> Requirements: Edit the data from the line with "The image size" up to and including the line with "pyautogui.click(x=100, y=212)" by putting "icon" in place of "thumbnail", changing nothing else. Give back only those lines.

--- start of Exercise materials ---

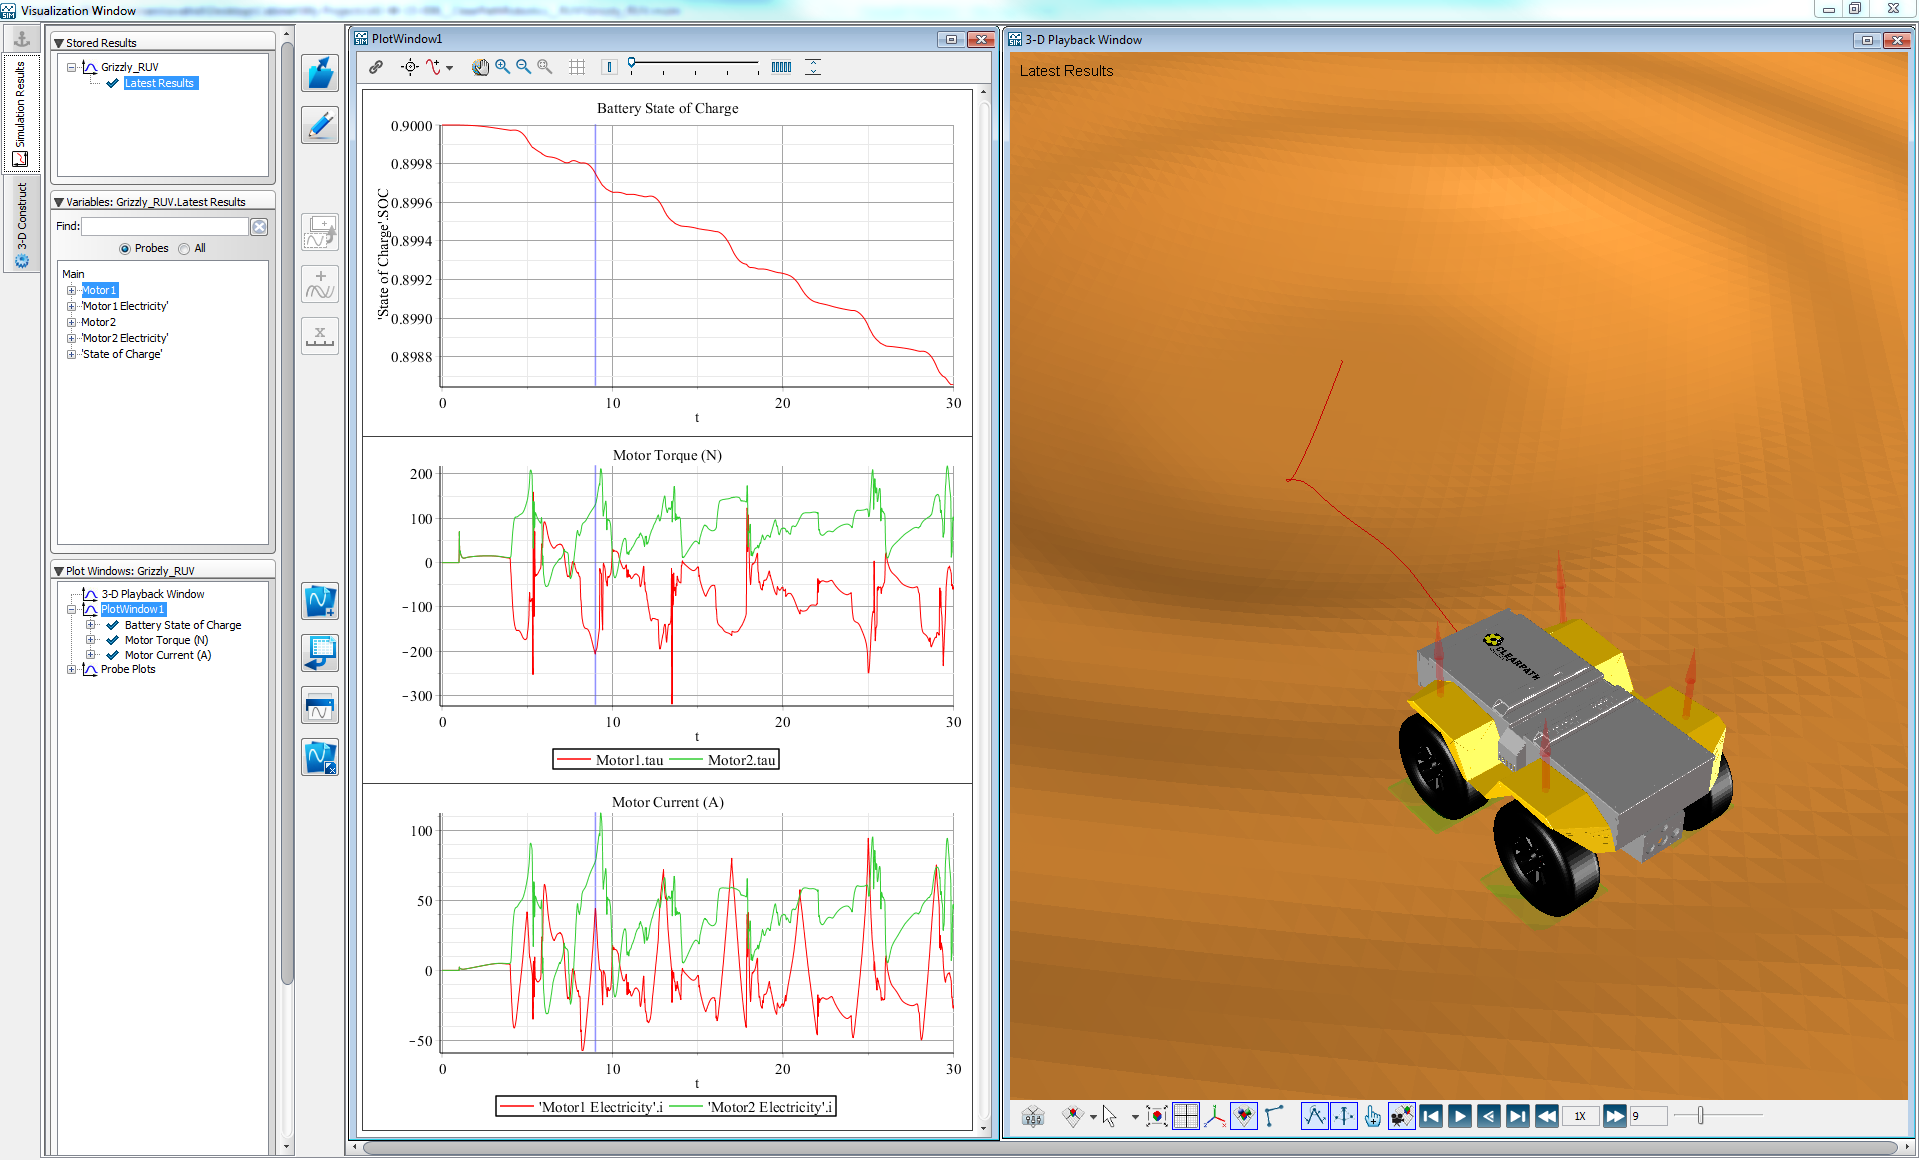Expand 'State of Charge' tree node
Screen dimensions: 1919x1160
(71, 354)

--- end of Exercise materials ---
--- start of Exercise materials ---

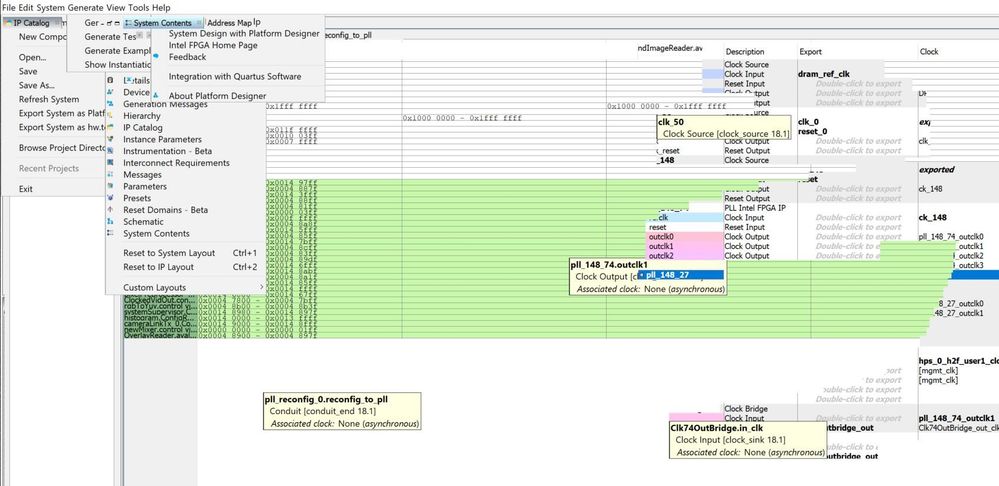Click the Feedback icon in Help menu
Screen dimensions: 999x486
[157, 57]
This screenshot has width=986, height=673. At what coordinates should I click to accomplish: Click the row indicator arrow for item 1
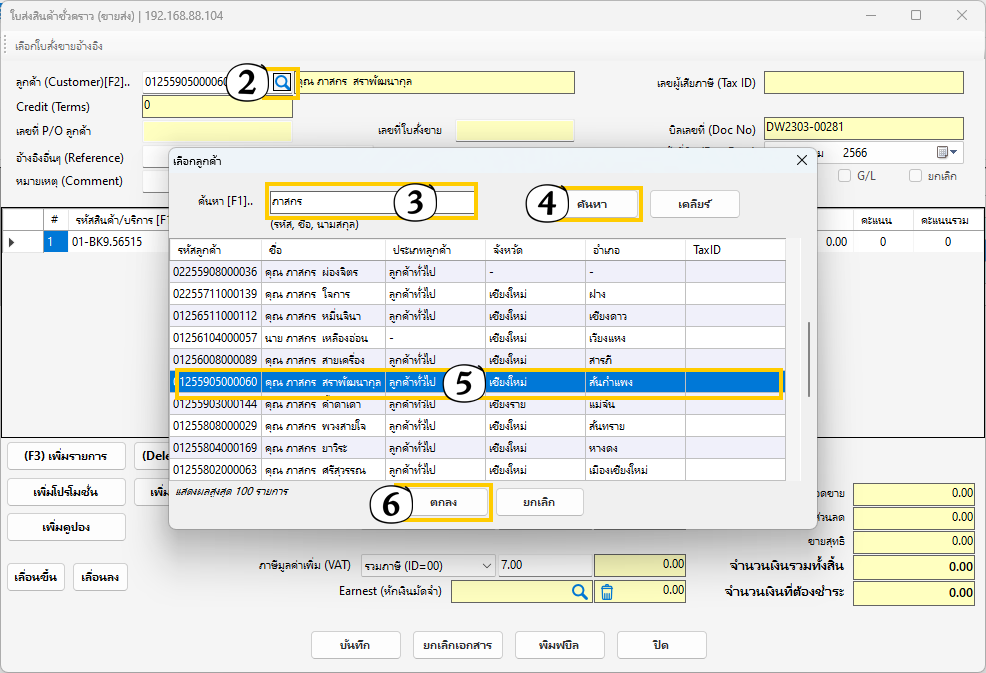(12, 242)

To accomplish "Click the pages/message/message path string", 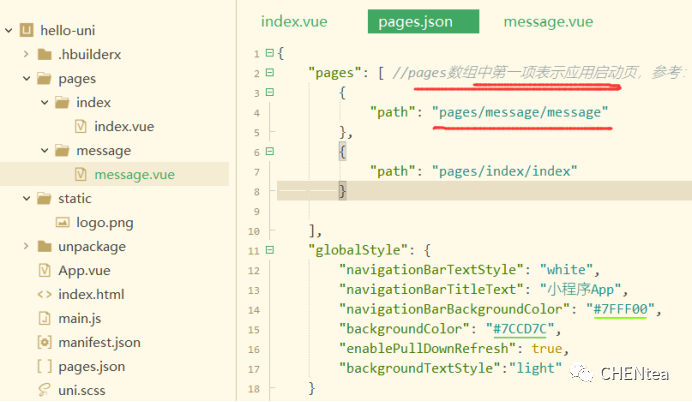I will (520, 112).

--- end of Exercise materials ---
--- start of Exercise materials ---

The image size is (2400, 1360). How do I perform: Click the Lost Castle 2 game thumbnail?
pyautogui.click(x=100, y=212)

--- end of Exercise materials ---

> Reply:
The image size is (2400, 1360). How do I perform: Click the Lost Castle 2 game icon?
pyautogui.click(x=100, y=212)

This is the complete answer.